JULIE BISHOP I came to Myanmar back in 1995 when I was a lawyer before I went into politics and so this is my first official visit in my capacity as Foreign Minister, but since I was here 19 years ago there has been incredible change.

Australia recognises the importance of the political and economic and social reforms that are underway in Myanmar and you can see it at every level. There is now a democratisation process underway. There will be an election in November of next year, there are independents and political parties running for office, you can see the infrastructure and growth in the cities.

So there is an enormous amount of change underway here in Myanmar and the Australian Government is wanting to support Myanmar’s reforms and we certainly want to see them succeed.

CATE CARRIGAN Well the Opposition Leader Aung San Suu Kyi is seeking a constitutional change that would allow her to run for the Presidency. Will Australia support that?

JULIE BISHOP Well certainly Australia supports a free and fair election in 2015, and we have urged the Government to conduct that election on a level playing field. So we hope that any constitutional amendments promote a strong, inclusive democratic system in Myanmar and that’s a message that I have given to all the political leaders that I’ve met – that whilst Australia doesn’t interfere in the domestic affairs of another country we certainly want to see Myanmar be a peaceful, inclusive democracy and that that will bring peace and prosperity to all of the citizens, to all of the people who live here.

CATE CARRIGAN Because there has been concern that the international community maybe moved too quickly to embrace the Myanmar Government’s reform agenda and that was motivated by the lucrative investment opportunities. What would you say to that?

JULIE BISHOP Well of course Myanmar itself aspires to be a much more prosperous country. It is currently the poorest nation in South East Asia, I think it’s rated about number 149 on the United Nations Human Development Index. So the people of Myanmar want a better life, they want to see their standards lifted and that’s why Australia is responding in terms of supporting education in this country. There are few opportunities for women to get an education. We’re concerned about the level of primary and secondary education, let alone tertiary, and so much of our funding is directed to capacity building in Myanmar’s greatest asset - and that is its people.

CATE CARRIGAN Now you’ve raised the issue of human rights with the government there. What particular concerns do you have?

JULIE BISHOP I met with representatives of the Rakhine State and also with representatives of the Rohingya community and they are concerned about inequality, they are concerned about sectarian violence and they are concerned about disadvantage. I raised all of these issues with the President and other Ministers and had a long discussion with Aung San Suu Kyi about how Myanmar can be a more inclusive society.
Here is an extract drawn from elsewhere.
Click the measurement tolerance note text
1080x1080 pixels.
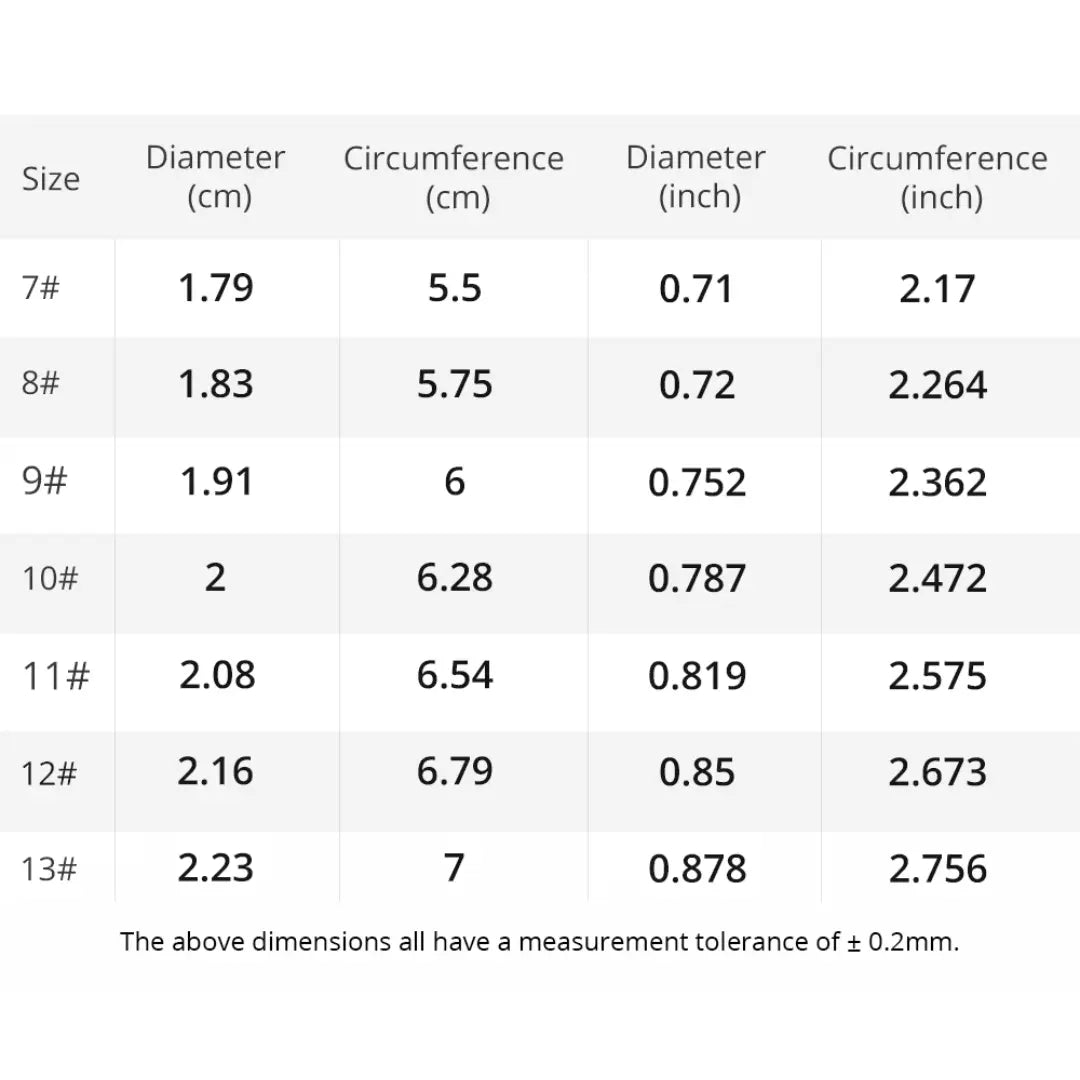coord(540,942)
Australia doesn’t just talk about it we actually support the peace process, the ceasefire and we believe that nationwide peace and stability are fundamental to the success of Myanmar’s political and economic and social reforms. So we are providing funding to the peace process. We are providing funding to support the urgent humanitarian needs of people affected by conflict across the country and we are concerned about the humanitarian situation, particularly in the Rakhine State, and we have been providing support for that and so we are urging the Government to address the underlying causes of the conflict as well.
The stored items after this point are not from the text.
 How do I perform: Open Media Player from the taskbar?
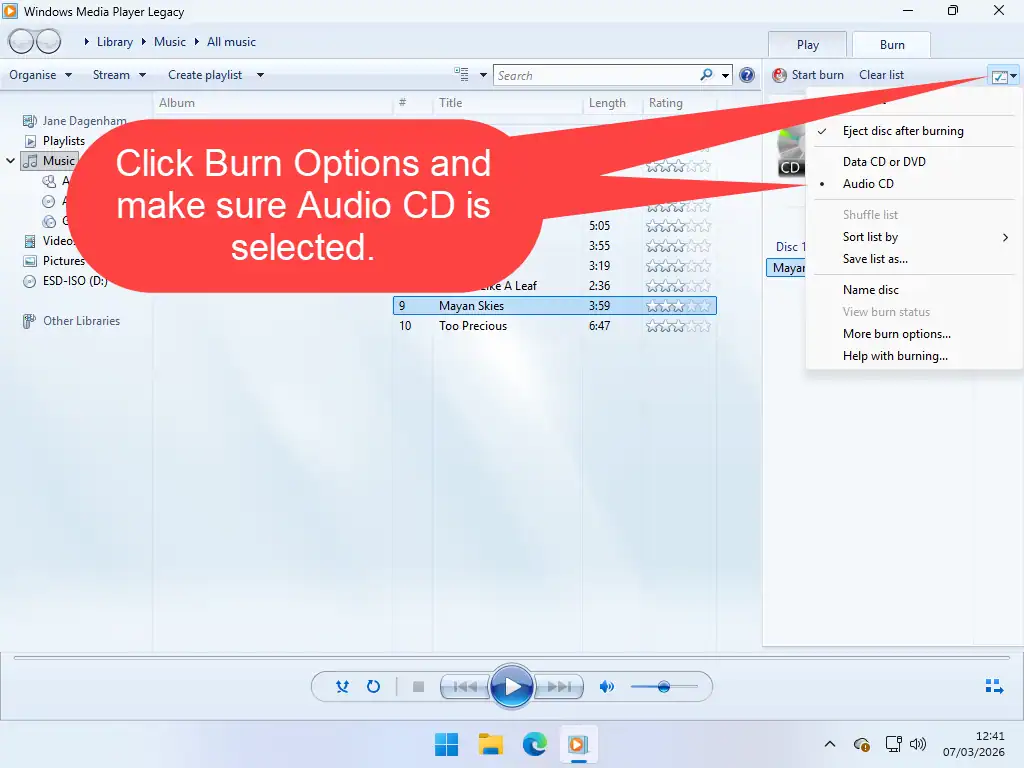click(580, 744)
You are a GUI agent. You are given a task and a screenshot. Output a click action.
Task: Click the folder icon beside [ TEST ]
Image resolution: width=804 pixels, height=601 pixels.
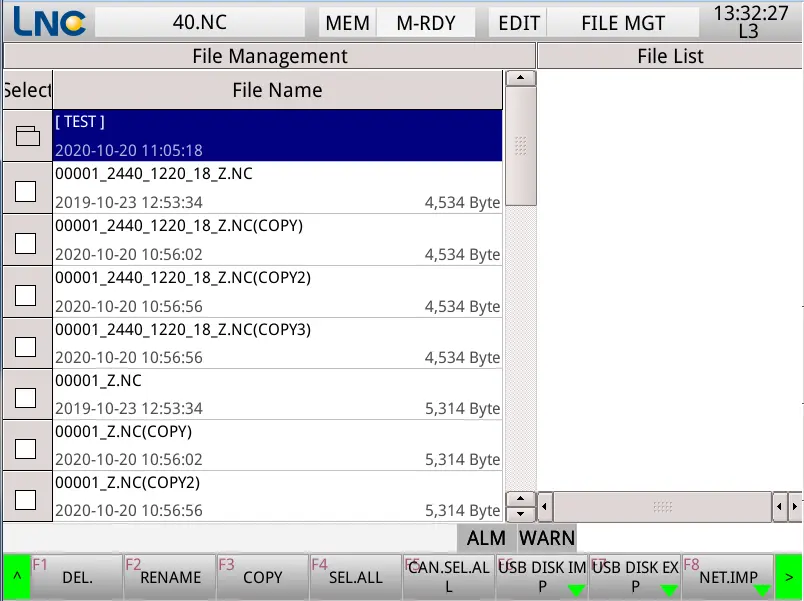tap(27, 136)
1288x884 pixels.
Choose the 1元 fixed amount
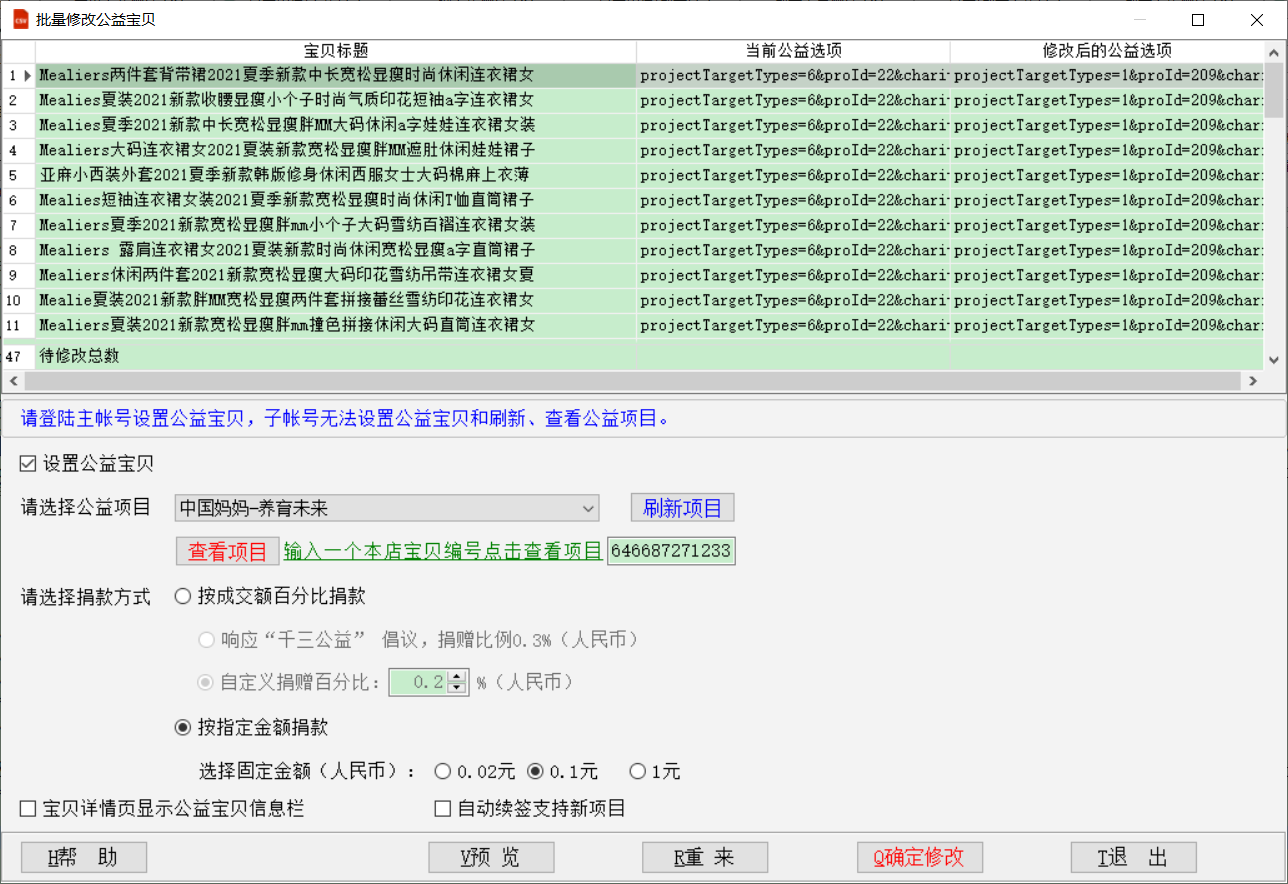[637, 771]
CATE CARRIGAN Now you’re raising those human rights issues in Myanmar but at the same time the Australian Government is being criticised by the UNHCR for the way it has handled this group, or boatload of Tamil asylum seekers, or reported boatload of Tamil asylum seekers, and they are saying it really does raise concerns that we’re breaching our international obligations. So is it hard to be there pushing the human rights in Myanmar and then have this criticism from an organisation like the UNHCR that we may not be meeting our obligations to asylum seekers?

JULIE BISHOP I’m confident that the Australian Government is not only cognisant of its international obligations but abides by them. And I pass on our experience here in Myanmar about what Australia has done as one of the longest standing democracies and how we have a very inclusive immigration policy.
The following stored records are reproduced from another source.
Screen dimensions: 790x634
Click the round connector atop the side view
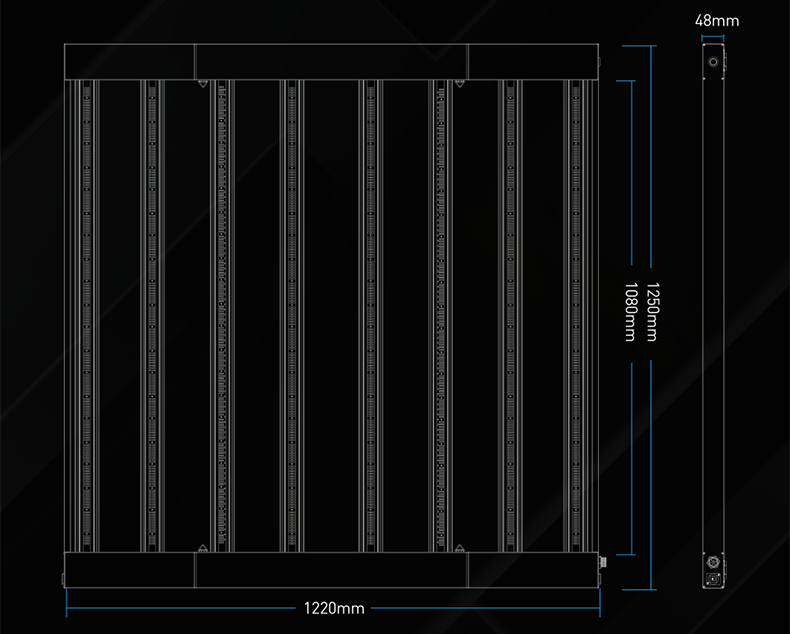pyautogui.click(x=712, y=61)
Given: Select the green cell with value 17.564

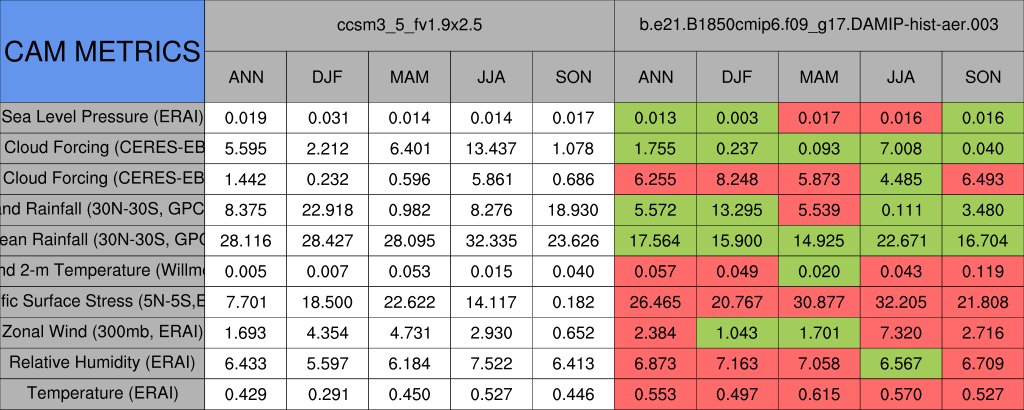Looking at the screenshot, I should coord(655,240).
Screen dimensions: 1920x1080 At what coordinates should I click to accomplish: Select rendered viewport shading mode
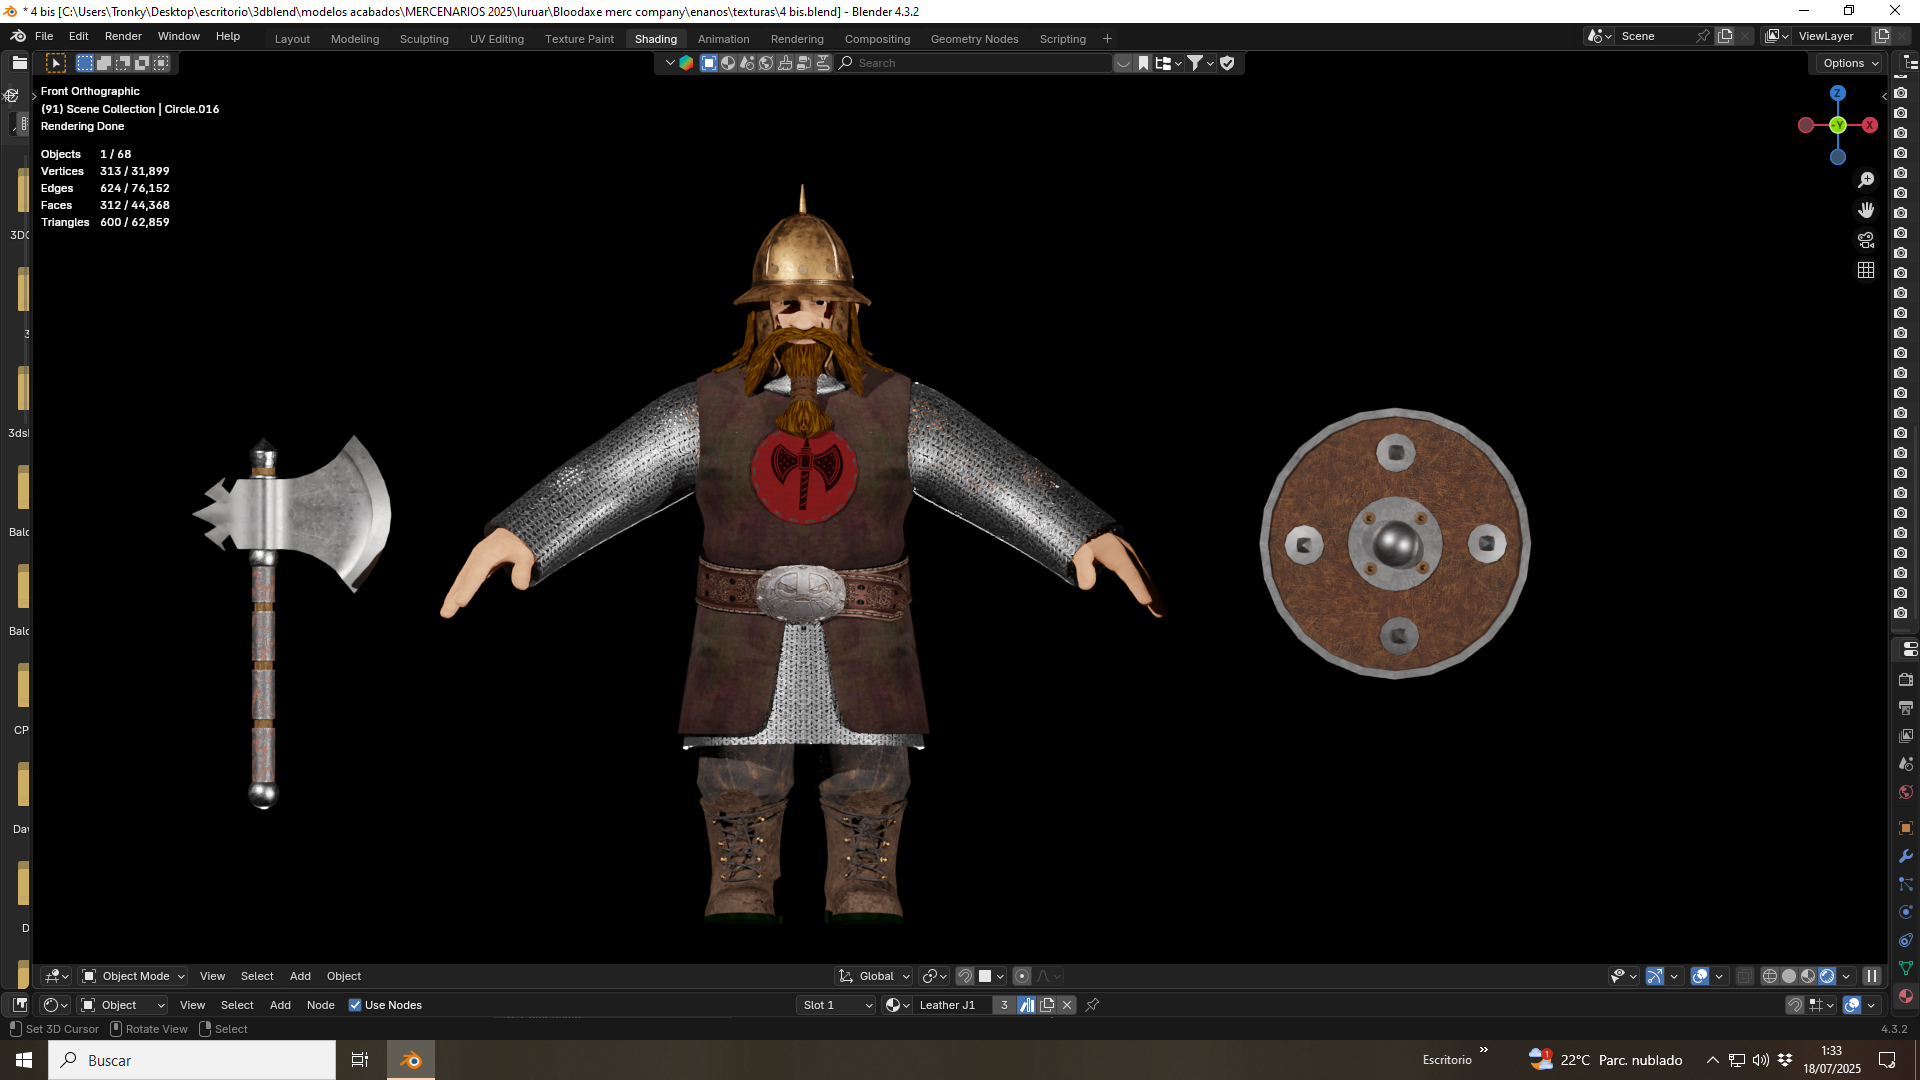coord(1827,976)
But I also point out to you that we were elected to ensure that the previous policies of the Labor Party when it comes to border protection were not continued and we promised the Australian public that we would stop people funding people smuggling trades and getting on unseaworthy boats and coming to Australia.

The Abbott Government does not want to see, under our watch, men and women and children dying at sea and we believe that about 1200 people drowned at sea under the regime and the border protection laws of the former government and we do not want to see that happen again. So our responsibility is to ensure that people do not pay criminal people smuggling trades money to get on unseaworthy boats and put their lives at risk.

CATE CARRIGAN But what about these concerns that these people are being handed back to a regime that they’re fleeing from, that they have concerns that they will face persecution back in Sri Lanka.

JULIE BISHOP Well from Myanmar I’m not going to run a commentary on issues in Australia but I am confident that we are aware of our international obligations and we will abide by them.

CATE CARRIGAN And you’re confident these people will be all right, will be looked after?

JULIE BISHOP Well I’m not commenting on any particular operational matter. I’m saying as a matter of principle the Australian Government is aware of its international obligations and will abide by them.

CATE CARRIGAN Well thank you for taking the time to talk to us and we will.. we look…we see.. oh what am I saying? Thank you for your time and we thank you for taking time to talk to us today.

JULIE BISHOP It’s been my pleasure.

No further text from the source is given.